ある健康番組で「尿漏れ」のことをやっていました。


若い人たちにはまだそんなこと考えもしないでしょうけど、高齢者になると泌尿器系や婦人科系の憂鬱な症状や病気は避けて通れないものがあるのです。
そして、いつかは誰でも「高齢者」と呼ばれる時がやってくるので、全く知らん顔も出来ません。

番組内で「尿漏れ」の一番の原因は「骨盤底筋群」の衰えであることが指摘されていましたが、この「骨盤底筋群」は別名「骨盤隔膜」と呼ばれ、歌にとっても大変重要な役割を果たしているのです。
何故ならばこの骨盤隔膜が呼吸時に本物の横隔膜と同じ動きをしているからです。


肺の奥深く吸気を取り込むと、肺のすぐ下にある横隔膜は下がり横隔膜の下にある消化器系の臓器は圧迫されます。
臓器は腹部の壁へと圧迫されますが、当然上から下がって来た横隔膜によって下向きにも圧迫されます。
ですから、骨盤底は横隔膜が下がると下がり、呼気時に横隔膜が上がっていくと、骨盤隔膜も上がるのです。



骨盤底筋群が柔らかく張りがあると、呼吸時に自由に動かすことが出来、それが特に呼気時(息を吐く)に力強く生き生きとした声をだすための「支え」となってくれるのです
でも呼吸時に横隔膜を意識するのは難しいですし、横隔膜を意識するのでは高すぎます。
豊かな呼吸を司っているのは「骨盤隔膜」なので、こちらを意識して呼吸法のトレーニングをやることが有効です。
「尿漏れ」対策のために色んな体操がありますが、最もわかりやすく続けやすく有効的なのは「呼吸法」と「歌を歌う事」だというのは明白な事実なのです。
下が骨盤底筋群の絵になります。


番組内で手術を受けた女性は、骨盤底筋群の衰えにより子宮や膀胱まで下がり、身体から飛び出してしまう!と言う衝撃的な内容でしたが、歌を歌い続けているとこれらの筋肉は継続的に使われるので鍛えられ、それらの予防になります。
おまけに若い人の生理痛や体の冷え、腰痛、便秘なども改善される事もあるのだから、やっぱり「歌う事」は老若男女全ての人にとって最高の健康法ですね



ただ大事なことは、臓器や筋肉の位置、働き、関係性を正しく理解することだと思います。
骨盤隔膜を闇雲に鍛えることは難しいです。
きちんと理解し、正しいトレーニングを心がけてください。
立ってやると意識しづらいので、最近は生徒の皆さんに椅子に座ってもらって呼吸法や発声をやっています。
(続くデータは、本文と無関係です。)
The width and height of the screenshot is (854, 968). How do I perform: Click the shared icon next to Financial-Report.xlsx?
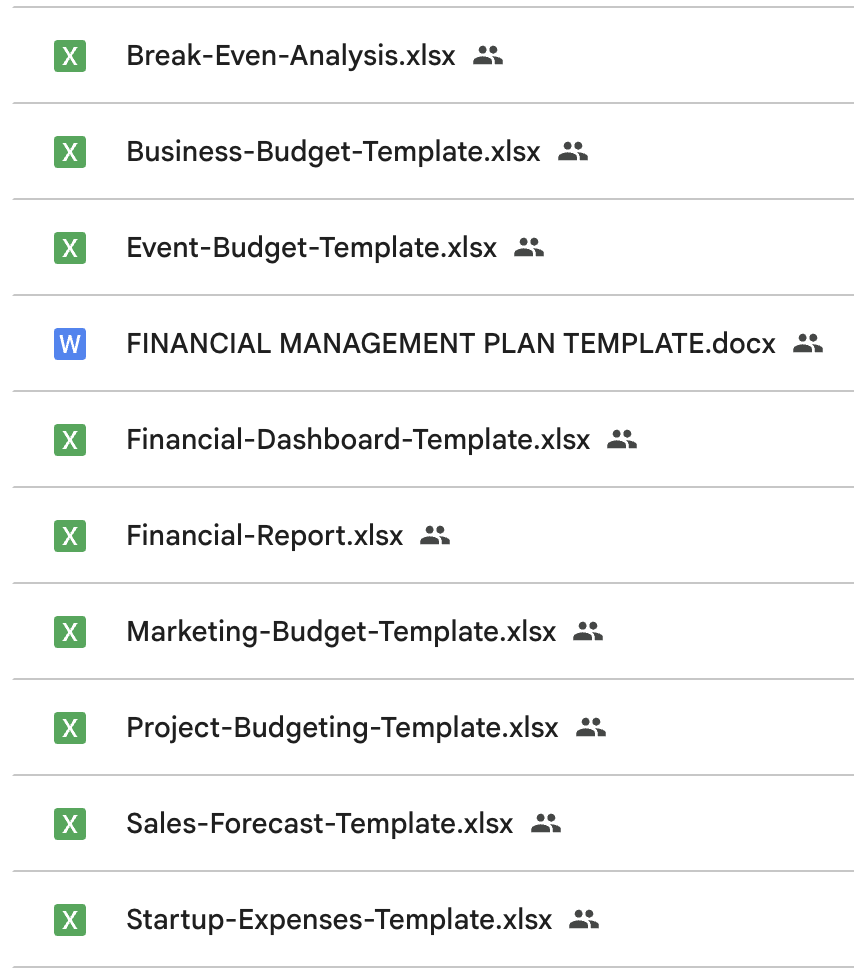pyautogui.click(x=435, y=536)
そうすると比較的安定した呼吸が生まれ、声がスーッと抜けていく気持ちよさを感じることが出来るのです。
生徒たちはみんな口を揃えて「わかりやすい」と言ってくれます。
喉を前面に押しまくって大きな声を出し続け、声にトラブルを抱えてしまった人にも、このやり方は有効です。

「大演奏家は骨盤で育まれる!」と言っても過言ではありません。
身体の歪みはあらゆる病気を引き起こすと言われていますが、音楽家の生命もこの「骨盤」がカギになっている事が多いのです。